Yes. For women 40 and older, Medicare covers baseline mammograms as a free preventive service under Part B. Diagnostic mammograms are subject to a 20 percent copayment after you’ve met your Part B deductible.
American Cancer Society data shows that 57 percent of women over 75 had a mammogram in 2023, up from 56 percent in 2021. The organization is reviewing guidelines for women 75 and older, according to Priti Bandi, the ACS's scientific director of cancer risk factors and screening surveillance research.
Meanwhile, more than half of breast cancer deaths occur in women 70 and older, the latest data from the ACS shows.
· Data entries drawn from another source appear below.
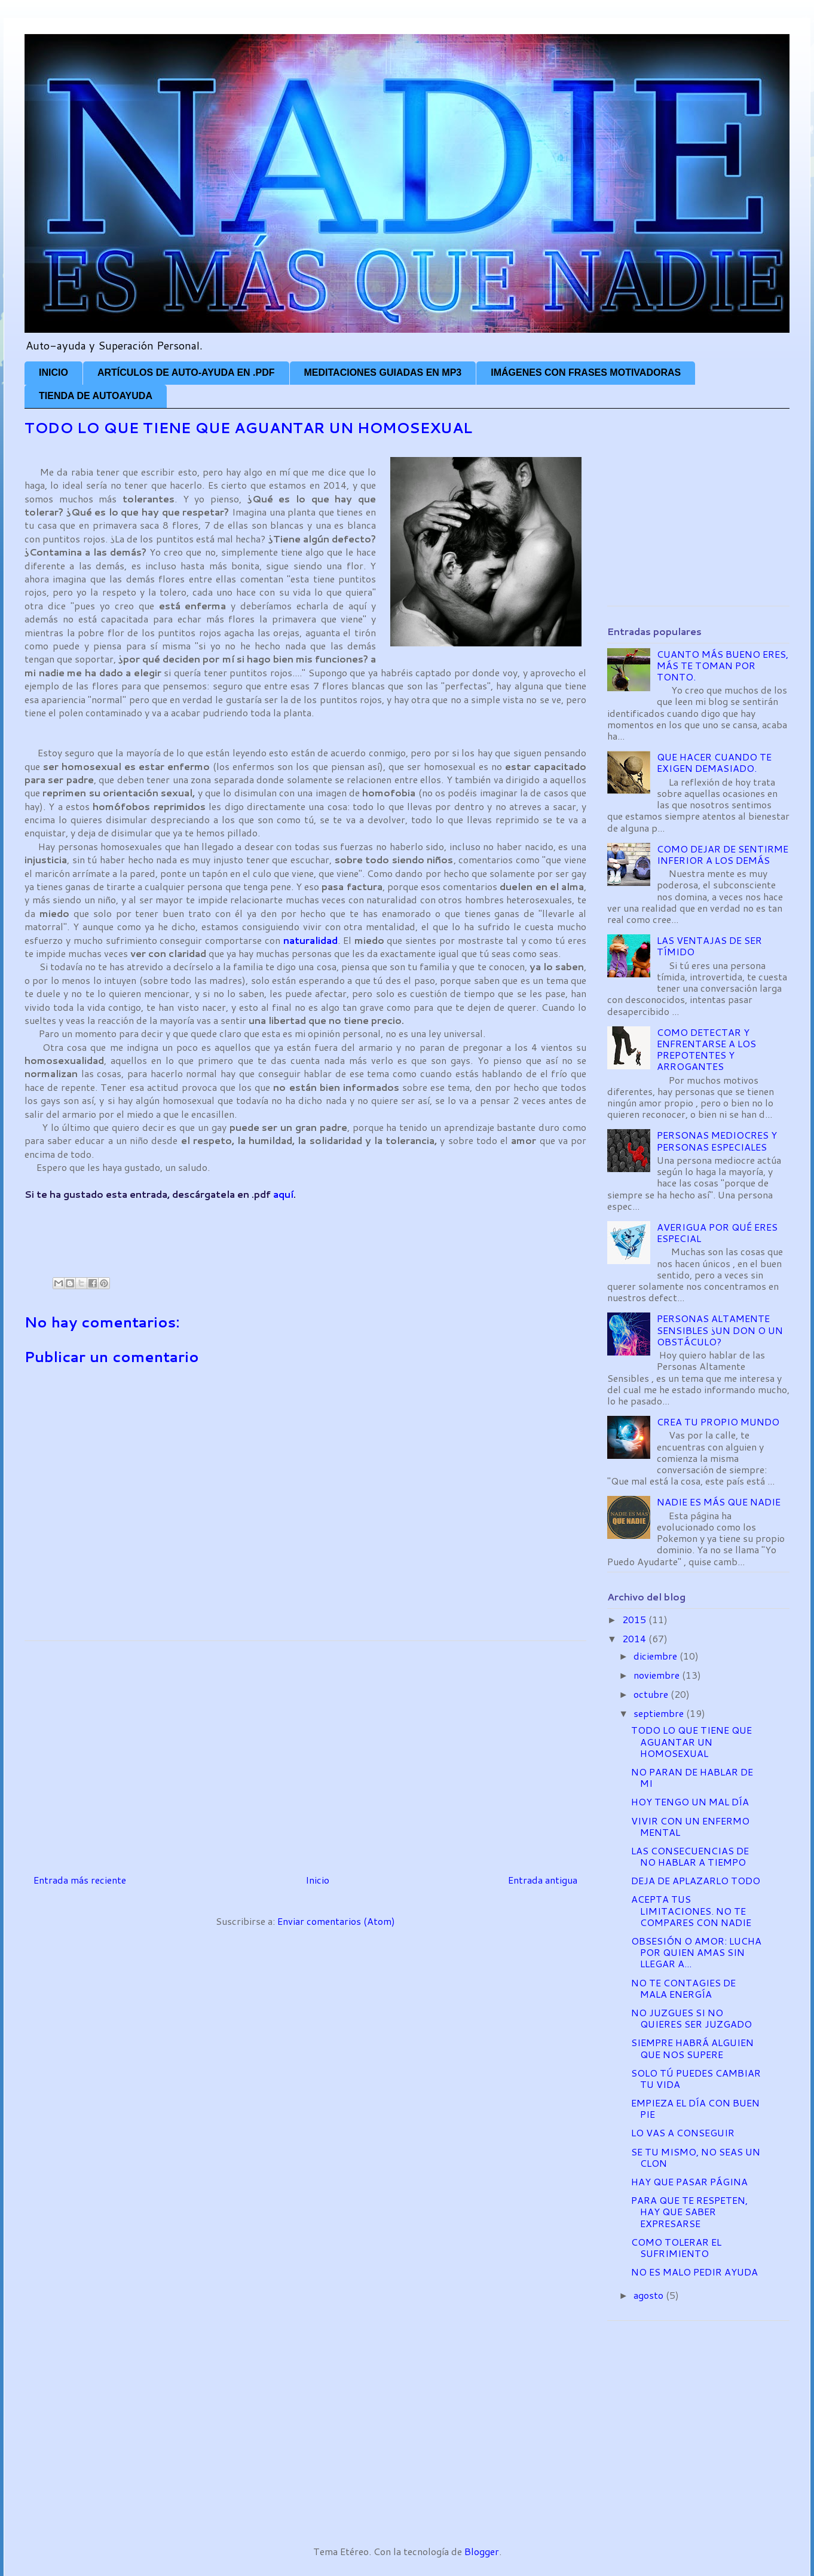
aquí (283, 1194)
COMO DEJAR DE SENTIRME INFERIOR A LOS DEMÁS (722, 854)
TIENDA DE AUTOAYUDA (95, 396)
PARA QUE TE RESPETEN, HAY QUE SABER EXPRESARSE (689, 2211)
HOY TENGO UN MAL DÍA (690, 1801)
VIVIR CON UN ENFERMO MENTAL (690, 1826)
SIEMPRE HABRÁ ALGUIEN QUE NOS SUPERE (692, 2047)
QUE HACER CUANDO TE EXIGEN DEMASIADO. (714, 762)
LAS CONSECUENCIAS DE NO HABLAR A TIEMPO (690, 1856)
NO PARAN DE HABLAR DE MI (692, 1777)
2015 (635, 1619)
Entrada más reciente (79, 1880)
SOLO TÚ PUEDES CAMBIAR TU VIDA (696, 2078)
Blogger (481, 2551)
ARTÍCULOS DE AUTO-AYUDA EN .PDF (186, 372)
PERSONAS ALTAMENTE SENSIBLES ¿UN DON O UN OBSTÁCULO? (720, 1329)
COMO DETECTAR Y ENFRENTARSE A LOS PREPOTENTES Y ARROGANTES (706, 1049)
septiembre (660, 1713)
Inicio (317, 1880)
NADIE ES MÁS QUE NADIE (719, 1501)
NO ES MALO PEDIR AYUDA (694, 2271)
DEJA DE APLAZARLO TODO (695, 1880)
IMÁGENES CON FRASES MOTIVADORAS (586, 372)
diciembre (657, 1656)
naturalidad (310, 940)
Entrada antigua (542, 1880)
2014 (635, 1638)
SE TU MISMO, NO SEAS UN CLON (695, 2157)
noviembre (658, 1675)
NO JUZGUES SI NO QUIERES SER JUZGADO (691, 2018)
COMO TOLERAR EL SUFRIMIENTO (676, 2247)
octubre (652, 1694)
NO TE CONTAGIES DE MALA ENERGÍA (683, 1988)
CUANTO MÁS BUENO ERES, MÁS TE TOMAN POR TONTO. (722, 665)
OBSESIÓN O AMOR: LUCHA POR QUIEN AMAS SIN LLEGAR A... (696, 1952)
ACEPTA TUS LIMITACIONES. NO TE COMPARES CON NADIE (691, 1910)
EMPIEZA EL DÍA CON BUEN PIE (695, 2108)
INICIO (53, 372)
What’s the harm in screening?
Letting cancer go undetected may seem more harmful than catching it early on, but doctors say there are some risks with screening, especially for older women.
Research shows that the risk of overdiagnosis — finding a slow-growing cancer or one that will not grow at all — is much higher in women 70 and older, and this risk increases with age. And treating such a cancer could cause additional harm for someone who is frail or has other health issues.
A recent study of nearly 55,000 women, published in Annals of Internal Medicine, found that about 31 percent of breast cancer cases discovered in women 70 to 74 would likely not cause any symptoms or harm. That share jumped up to 47 percent for women 75 to 84 and 54 percent in women 85 and older.